Speed ​​up my package parsing

I have a batch file that takes input from a txt file that looks like this.

Microsoft (R) Windows Script Host Version 5.8
Copyright (C) Microsoft Corporation. All rights reserved.


Server name lak-print01
Printer name Microsoft XPS Document Writer
Share name 
Driver name Microsoft XPS Document Writer
Port name XPSPort:
Comment 
Location 
Print processor WinPrint
Data type RAW
Parameters 
Attributes 64
Priority 1
Default priority 1
Average pages per minute 0
Printer status Idle 
Extended printer status Unknown 
Detected error state Unknown 
Extended detected error state Unknown 

Server name lak-print01
Printer name 4250_Q1
Share name 4250_Q1
Driver name Canon iR5055/iR5065 PCL5e
Port name IP_192.168.202.84
Comment Audit Department in Lakewood Operations
Location Operations Center
Print processor WinPrint
Data type RAW
Parameters 
Attributes 10826
Priority 1
Default priority 0
Average pages per minute 0
Printer status Idle 
Extended printer status Unknown 
Detected error state Unknown 
Extended detected error state Unknown 

Server name lak-print01
Printer name 3130_Q1
Share name 3130_Q1
Driver name Canon iR1020/1024/1025 PCL5e
Port name IP_192.168.202.11
Comment Canon iR1025 
Location Operations Center
Print processor WinPrint
Data type RAW
Parameters 
Attributes 10824
Priority 1
Default priority 0
Average pages per minute 0
Printer status Idle 
Extended printer status Unknown 
Detected error state Unknown 
Extended detected error state Unknown 

      

and parses it to get certain things in the list like server name, printer name, driver name, etc. and then puts each block in its own comma delimited string. Therefore I can have multiple lines, each containing a block of text, each column of which has specific information. Some of these txt files contain over 100 entries. When it comes to parsing, each file I try to execute takes 5-10 minutes.

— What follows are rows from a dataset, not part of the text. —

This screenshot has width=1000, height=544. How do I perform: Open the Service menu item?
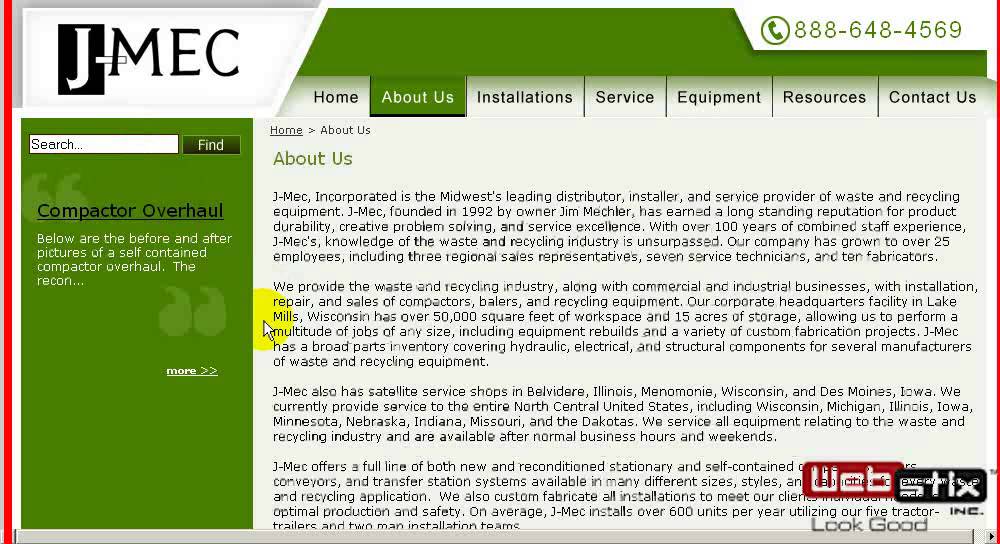click(625, 97)
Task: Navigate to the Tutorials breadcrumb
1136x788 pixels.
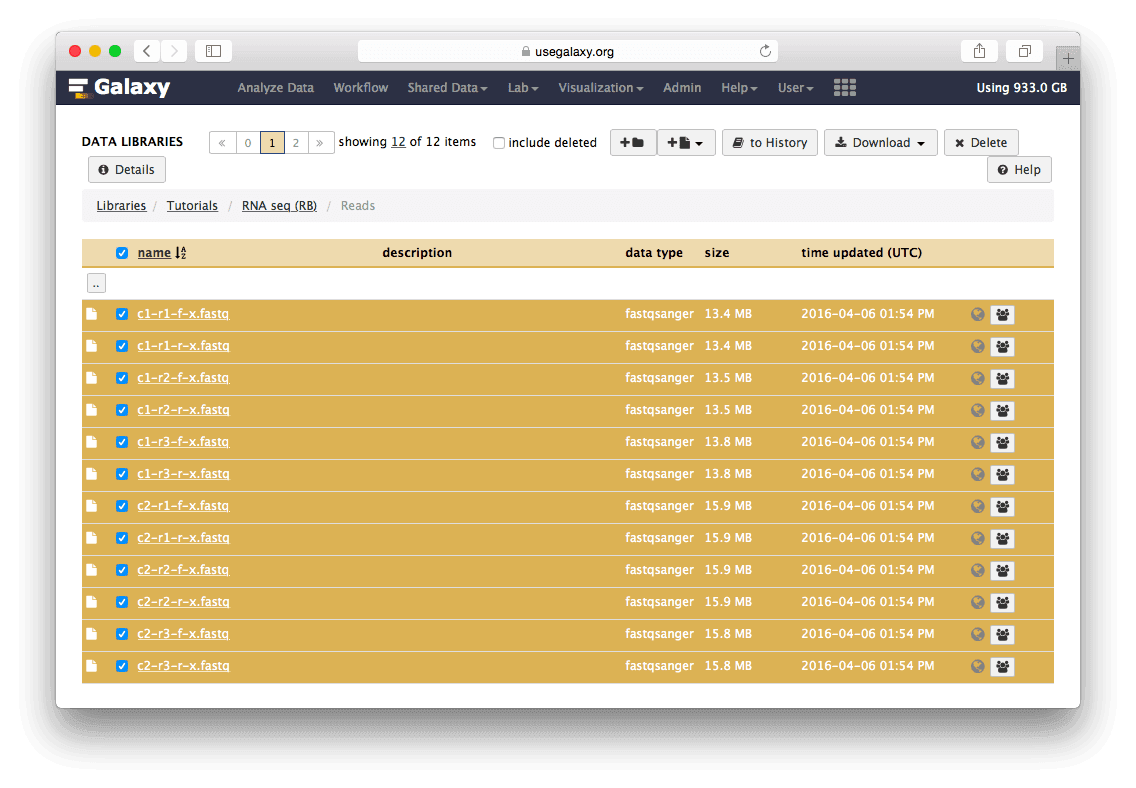Action: pyautogui.click(x=192, y=206)
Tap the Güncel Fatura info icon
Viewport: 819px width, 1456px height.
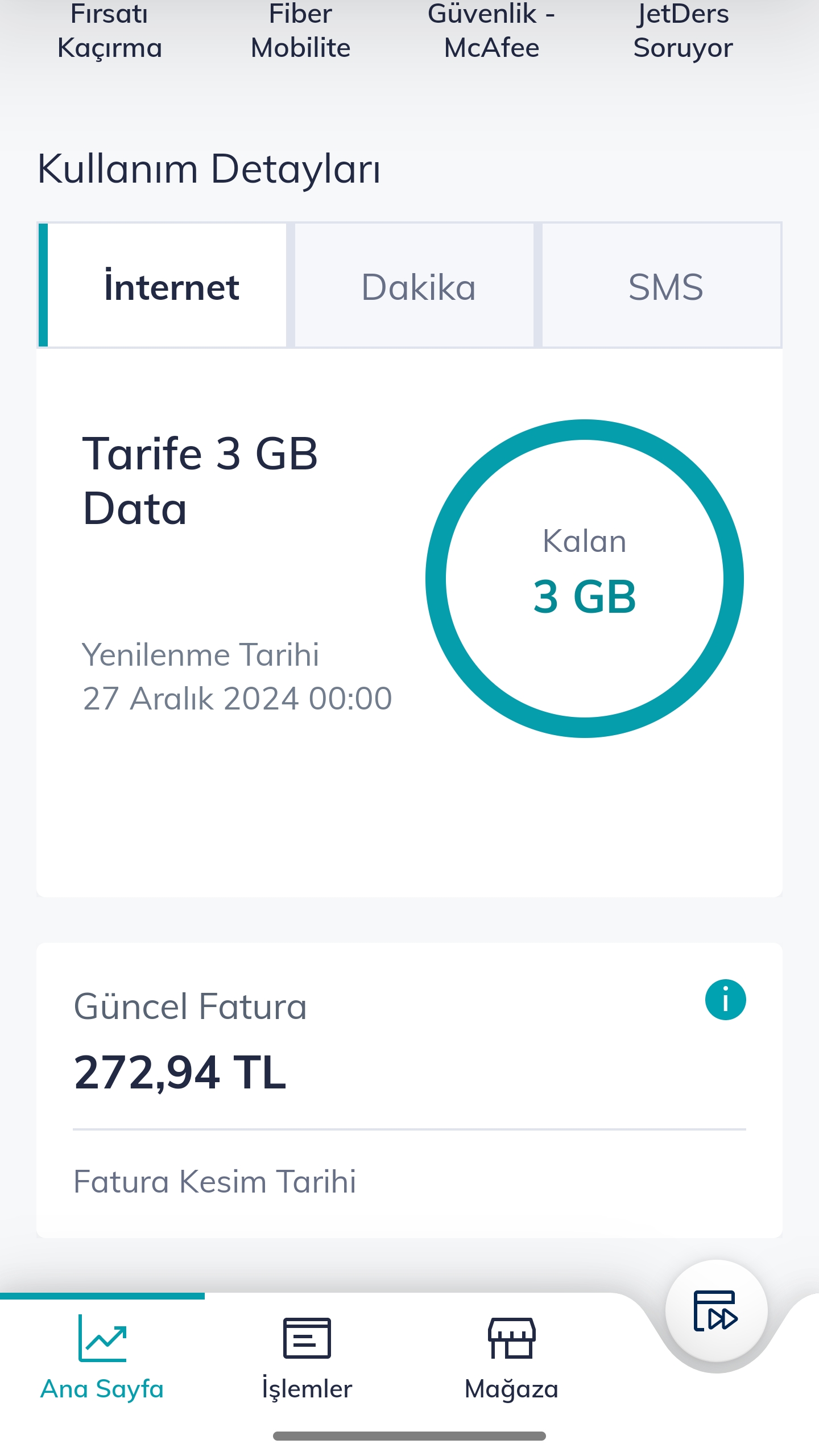coord(725,1000)
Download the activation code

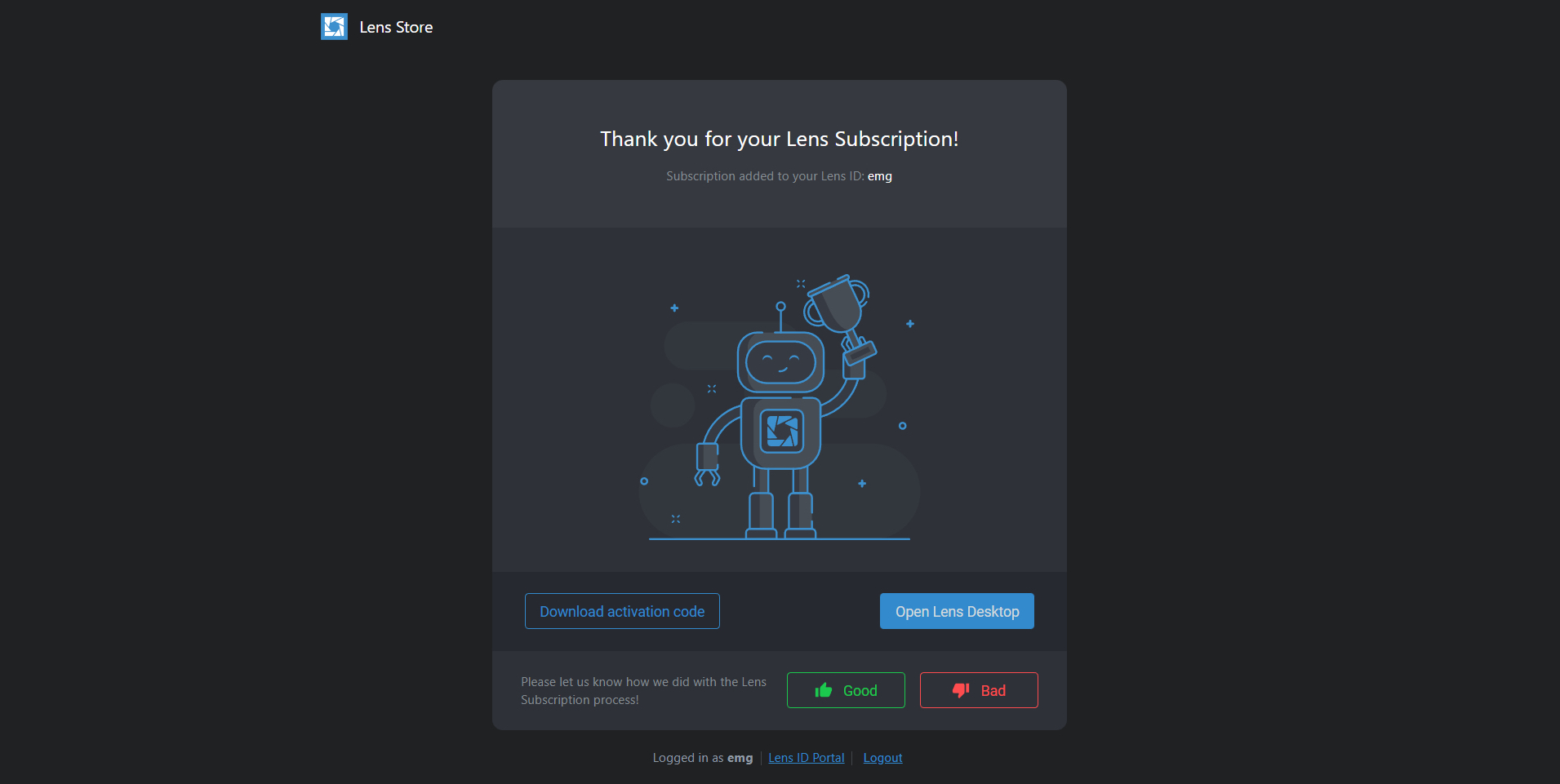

The Parse code looks like this.

:Parselak-print01
SETLOCAL enabledelayedexpansion
:: remove variables starting $
FOR  /F "delims==" %%a In ('set $ 2^>Nul') DO SET "%%a="
(FOR /f "delims=" %%a IN (lak-print01.txt) DO CALL :analyse "%%a")>lak-print01.csv
attrib +h lak-print01.csv
GOTO :EOF

:analyse
SET "line=%~1"
SET /a fieldnum=0
FOR %%s IN ("Server name" "Printer name" "Driver name"
            "Port name" "Location" "Comment" "Printer status" 
        "Extended detected error state") DO CALL :setfield %%~s
GOTO :eof

:setfield
SET /a fieldnum+=1
SET "linem=!line:*%* =!"
SET "linet=%* %linem%"
IF "%linet%" neq "%line%" GOTO :EOF 
IF "%linem%"=="%line%" GOTO :EOF
SET "$%fieldnum%=%linem%"
IF NOT DEFINED $8 GOTO :EOF 
SET "line="
FOR /l %%q IN (1,1,7) DO SET "line=!line!,!$%%q!"
ECHO !line:~1!
:: remove variables starting $
FOR  /F "delims==" %%a In ('set $ 2^>Nul') DO SET "%%a="
GOTO :eof

      

and the output I get is

lak-print01,Microsoft XPS Document Writer,Microsoft XPS Document Writer,XPSPort:,,,Idle 
lak-print01,4250_Q1,Canon iR5055/iR5065 PCL5e,IP_192.168.202.84,Operations Center,Audit Department in Lakewood Operations,Idle 
lak-print01,3130_Q1,Canon iR1020/1024/1025 PCL5e,IP_192.168.202.11,Operations Center,Canon iR1025 ,Idle 
lak-print01,1106_TRN,HP LaserJet P2050 Series PCL6,IP_172.16.10.97,Monroe,HP P2055DN,Idle 
lak-print01,1101_TRN,HP LaserJet P2050 Series PCL6,IP_10.3.3.22,Burlington,Training Room printer,Idle 
lak-print01,1096_Q3,Canon iR1020/1024/1025 PCL5e,IP_192.168.96.248,Silverdale,Canon iR 1025,Idle 
lak-print01,1096_Q2,Kyocera Mita KM-5035 KX,IP_192.168.96.13,Silverdale,Kyocera CS-5035 all in one,Idle 
lak-print01,1096_Q1,HP LaserJet P4010_P4510 Series PCL 6,IP_192.168.96.12,Silverdale,HP 4015,Idle 
lak-print01,1095_Q3,HP LaserJet P4010_P4510 Series PCL 6,IP_192.168.95.247,Sequim,HP LaserJet 4015x,Idle 

      

Everything is perfect and the code works as intended, but its just super freaking slow!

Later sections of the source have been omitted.